Rare Book Monthly
Book Catalogue Reviews - June - 2009 Issue
Six Hundred Children's Books from Aleph-Bet Books
By Michael Stillman
Aleph-Bet Books has released their Catalogue 91 of Children's Books and Illustrated Books. Actually, most are illustrated children's books, thereby qualifying under both headings. These books are great fun, though some of the ethnic stereotypes of another age can make us quite uncomfortable. Otherwise, these trips back to our youth, and that of our grandparents and great-grandparents as well, can't help but make you feel good. So we will now take our trip back in time.
Item 139 is one of 100 copies of the 1876 first edition of Lewis Carroll's The Hunting of the Snark that was specially bound for the author. Tipped in is a copy, also from 1876, of his rare booklet, An Easter Greeting to Every Child Who Loves Alice. This was privately printed by Carroll, actual name Lutwidge Dodgson, for his friends, this being the rare first issue. The book carries an inscription "from the author," dated March 29, 1876. It is inscribed to Beatrix Tolhurst. We cannot find out much about Miss Tolhurst other than Dodgson requested permission of her mother to take her picture in 1869 and inscribed at least one other book to her (in 1871), so we would guess she qualifies as one of Dodgson's young friends. Priced at $11,500.
Here is another signed item: Love Letters of Mark Twain, published in 1949. Twain has signed the item both as Twain and with his real name, Samuel Clemens. This is an edition limited to 155 copies. Okay. I wasn't born yesterday. I don't recall when Twain died, but it was certainly well before 1949. He would have been 115 years old then. Twain was not signing anything, at least on this earth, in that year. Well, it turns out this isn't a forgery, or ghostly appearance, after all. Publisher Harper & Brothers evidently had these signed pages in their possession for many years, and decided to use them in this special limited edition. Item 558. $5,000.
Here is another signature from yet another humorous author, and one who was definitely alive at the time he wrote it. Item 77 is a letter dated July 15, 1917, from L. Frank Baum to his illustrator John R. Neill. In the typed, signed letter, on Baum's letterhead depicting many of his books, the author expresses his appreciation for Neill's drawings for The Lost Princess of Oz. This was the eleventh of his Oz books.
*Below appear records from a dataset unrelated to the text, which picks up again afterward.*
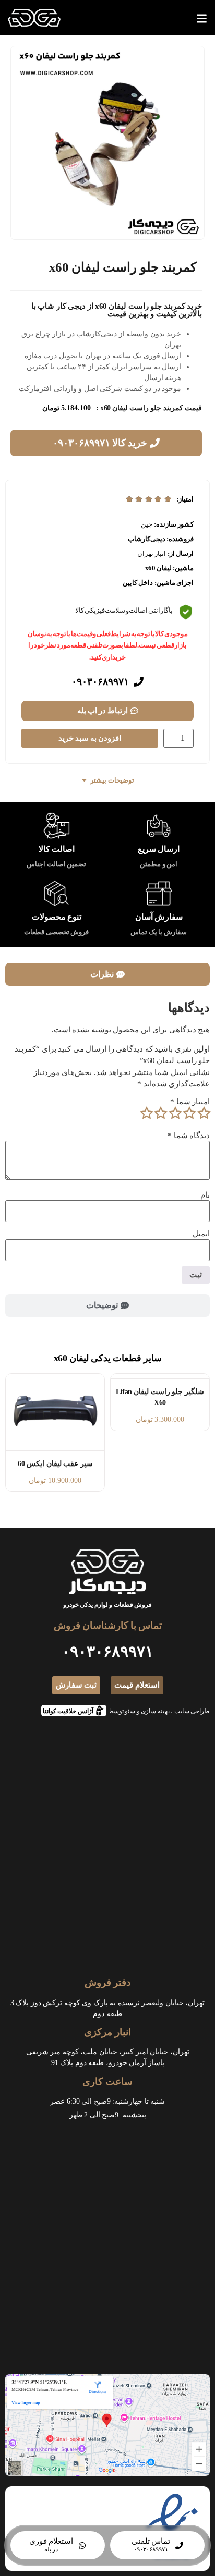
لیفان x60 (158, 568)
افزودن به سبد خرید (89, 738)
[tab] (107, 974)
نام (205, 1195)
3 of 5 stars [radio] (175, 1113)
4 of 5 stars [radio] (160, 1113)
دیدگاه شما (189, 1136)
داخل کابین (138, 583)
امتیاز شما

Baum did pick up that Neill had put two peaches on a tree that was only supposed to have one, but otherwise appreciates his faithfulness to the text. Baum then expresses regrets that they haven't seen each other in a long time, and notes, "I remember our former foregatherings with real pleasure and think we would harmonize if we were jailed together in the same cell." $27,500.
We all have had books by Dr. Seuss, but how many out there have a book by Mrs. Seuss? Yes, there really was such a person, and she too was an author. Her name was Helen Palmer (technically Helen Palmer Geisel, but she left off the good doctor's real last name on her books). Item 94 is her book I Was Kissed by a Seal at the Zoo, published in 1962. Rather than using fantastic drawings as did her husband, Mrs. Palmer-Seuss illustrated her book with photographs. Item 94. $125.